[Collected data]
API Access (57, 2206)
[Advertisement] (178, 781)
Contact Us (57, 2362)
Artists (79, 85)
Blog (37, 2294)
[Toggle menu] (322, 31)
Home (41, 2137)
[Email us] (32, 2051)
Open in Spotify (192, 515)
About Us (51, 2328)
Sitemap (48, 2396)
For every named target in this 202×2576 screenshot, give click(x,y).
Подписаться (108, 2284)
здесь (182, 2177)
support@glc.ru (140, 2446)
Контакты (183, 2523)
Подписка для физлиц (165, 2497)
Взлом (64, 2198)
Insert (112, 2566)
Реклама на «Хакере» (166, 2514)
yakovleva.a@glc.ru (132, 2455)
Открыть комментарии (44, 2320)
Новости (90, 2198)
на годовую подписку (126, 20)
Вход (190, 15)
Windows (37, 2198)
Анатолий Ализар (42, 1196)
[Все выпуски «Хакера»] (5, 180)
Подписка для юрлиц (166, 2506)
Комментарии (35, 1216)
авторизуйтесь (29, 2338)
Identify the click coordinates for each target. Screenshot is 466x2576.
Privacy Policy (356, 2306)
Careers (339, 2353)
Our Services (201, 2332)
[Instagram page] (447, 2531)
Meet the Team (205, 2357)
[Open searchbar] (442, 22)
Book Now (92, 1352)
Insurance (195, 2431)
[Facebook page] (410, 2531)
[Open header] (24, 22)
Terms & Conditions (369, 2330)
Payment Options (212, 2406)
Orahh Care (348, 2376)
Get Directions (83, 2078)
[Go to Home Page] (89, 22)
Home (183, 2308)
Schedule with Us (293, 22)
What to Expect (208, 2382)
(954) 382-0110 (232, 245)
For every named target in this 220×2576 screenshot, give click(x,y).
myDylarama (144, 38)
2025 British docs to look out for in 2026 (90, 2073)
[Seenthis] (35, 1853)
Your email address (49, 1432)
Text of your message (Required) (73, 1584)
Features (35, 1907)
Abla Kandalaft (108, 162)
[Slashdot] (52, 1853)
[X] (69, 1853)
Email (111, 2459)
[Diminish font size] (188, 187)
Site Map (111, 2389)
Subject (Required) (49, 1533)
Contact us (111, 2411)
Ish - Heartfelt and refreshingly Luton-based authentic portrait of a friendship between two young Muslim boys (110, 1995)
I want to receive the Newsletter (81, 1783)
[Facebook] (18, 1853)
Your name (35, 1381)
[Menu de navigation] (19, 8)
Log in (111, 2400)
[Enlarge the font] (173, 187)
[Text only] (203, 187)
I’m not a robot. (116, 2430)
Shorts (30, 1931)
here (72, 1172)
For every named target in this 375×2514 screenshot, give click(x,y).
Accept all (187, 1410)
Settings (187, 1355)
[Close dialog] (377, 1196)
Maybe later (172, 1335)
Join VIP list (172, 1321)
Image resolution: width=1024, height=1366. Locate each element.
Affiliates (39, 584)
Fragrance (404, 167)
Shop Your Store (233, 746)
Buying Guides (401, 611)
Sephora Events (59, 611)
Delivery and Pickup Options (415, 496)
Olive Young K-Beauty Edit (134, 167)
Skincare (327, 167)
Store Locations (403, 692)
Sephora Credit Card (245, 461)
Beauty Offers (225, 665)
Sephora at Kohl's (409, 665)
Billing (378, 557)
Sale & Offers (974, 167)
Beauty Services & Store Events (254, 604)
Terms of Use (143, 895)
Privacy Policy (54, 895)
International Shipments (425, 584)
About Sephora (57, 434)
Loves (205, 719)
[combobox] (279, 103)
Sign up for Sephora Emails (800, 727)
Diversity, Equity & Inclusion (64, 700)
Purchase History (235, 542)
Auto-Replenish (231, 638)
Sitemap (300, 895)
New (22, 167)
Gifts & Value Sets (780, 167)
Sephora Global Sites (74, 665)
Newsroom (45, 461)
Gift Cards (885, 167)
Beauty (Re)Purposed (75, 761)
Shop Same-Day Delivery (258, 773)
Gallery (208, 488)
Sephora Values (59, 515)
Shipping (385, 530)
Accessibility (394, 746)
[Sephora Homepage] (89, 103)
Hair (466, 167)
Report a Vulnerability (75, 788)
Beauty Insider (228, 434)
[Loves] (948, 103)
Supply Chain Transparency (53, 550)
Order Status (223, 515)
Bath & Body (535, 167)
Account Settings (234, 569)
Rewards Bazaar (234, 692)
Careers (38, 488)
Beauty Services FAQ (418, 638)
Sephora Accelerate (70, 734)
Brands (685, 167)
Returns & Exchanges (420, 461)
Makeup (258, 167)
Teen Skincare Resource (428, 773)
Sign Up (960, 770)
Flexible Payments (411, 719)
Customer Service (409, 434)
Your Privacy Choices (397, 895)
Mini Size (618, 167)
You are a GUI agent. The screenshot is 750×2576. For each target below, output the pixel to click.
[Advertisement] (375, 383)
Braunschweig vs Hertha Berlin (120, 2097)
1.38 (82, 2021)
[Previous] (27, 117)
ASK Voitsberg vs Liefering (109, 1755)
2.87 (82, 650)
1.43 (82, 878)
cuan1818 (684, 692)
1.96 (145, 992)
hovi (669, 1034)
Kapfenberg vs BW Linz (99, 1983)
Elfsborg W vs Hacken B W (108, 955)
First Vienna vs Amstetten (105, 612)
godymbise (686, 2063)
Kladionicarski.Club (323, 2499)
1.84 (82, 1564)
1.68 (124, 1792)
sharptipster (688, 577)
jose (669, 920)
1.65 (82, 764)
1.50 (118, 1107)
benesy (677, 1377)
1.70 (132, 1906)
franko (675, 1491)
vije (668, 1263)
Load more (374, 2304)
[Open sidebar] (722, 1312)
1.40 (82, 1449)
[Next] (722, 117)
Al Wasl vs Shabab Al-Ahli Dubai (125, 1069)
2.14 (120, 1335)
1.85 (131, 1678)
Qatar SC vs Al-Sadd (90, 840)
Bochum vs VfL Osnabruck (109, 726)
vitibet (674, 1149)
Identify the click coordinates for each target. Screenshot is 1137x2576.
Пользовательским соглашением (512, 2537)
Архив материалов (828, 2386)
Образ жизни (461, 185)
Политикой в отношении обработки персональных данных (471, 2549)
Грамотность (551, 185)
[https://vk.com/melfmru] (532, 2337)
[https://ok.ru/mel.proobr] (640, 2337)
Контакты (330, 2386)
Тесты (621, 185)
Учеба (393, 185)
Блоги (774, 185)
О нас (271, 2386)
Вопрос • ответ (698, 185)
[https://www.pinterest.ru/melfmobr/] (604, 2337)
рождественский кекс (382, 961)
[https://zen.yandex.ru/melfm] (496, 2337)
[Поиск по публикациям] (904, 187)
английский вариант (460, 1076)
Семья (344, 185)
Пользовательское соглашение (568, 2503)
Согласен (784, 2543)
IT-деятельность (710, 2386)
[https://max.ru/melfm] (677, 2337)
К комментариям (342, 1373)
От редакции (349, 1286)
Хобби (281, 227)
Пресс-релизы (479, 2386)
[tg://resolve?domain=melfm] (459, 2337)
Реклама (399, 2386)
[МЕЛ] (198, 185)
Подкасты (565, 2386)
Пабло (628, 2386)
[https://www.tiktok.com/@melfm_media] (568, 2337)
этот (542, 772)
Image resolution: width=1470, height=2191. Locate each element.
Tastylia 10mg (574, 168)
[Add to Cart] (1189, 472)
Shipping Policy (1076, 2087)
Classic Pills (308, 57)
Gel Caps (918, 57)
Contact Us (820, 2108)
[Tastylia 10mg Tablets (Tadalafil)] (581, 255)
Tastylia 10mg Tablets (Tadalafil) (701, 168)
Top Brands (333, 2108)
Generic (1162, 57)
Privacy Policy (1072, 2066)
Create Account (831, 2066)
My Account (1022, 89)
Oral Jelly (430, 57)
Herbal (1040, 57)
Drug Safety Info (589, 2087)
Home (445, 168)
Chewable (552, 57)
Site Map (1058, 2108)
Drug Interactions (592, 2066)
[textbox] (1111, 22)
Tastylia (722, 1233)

* _Aim of the exercise_
The expected answer is a copy of every line in the entries that holds the word "Events".

* _Your response_
Sephora Events (59, 611)
Beauty Services & Store Events (254, 604)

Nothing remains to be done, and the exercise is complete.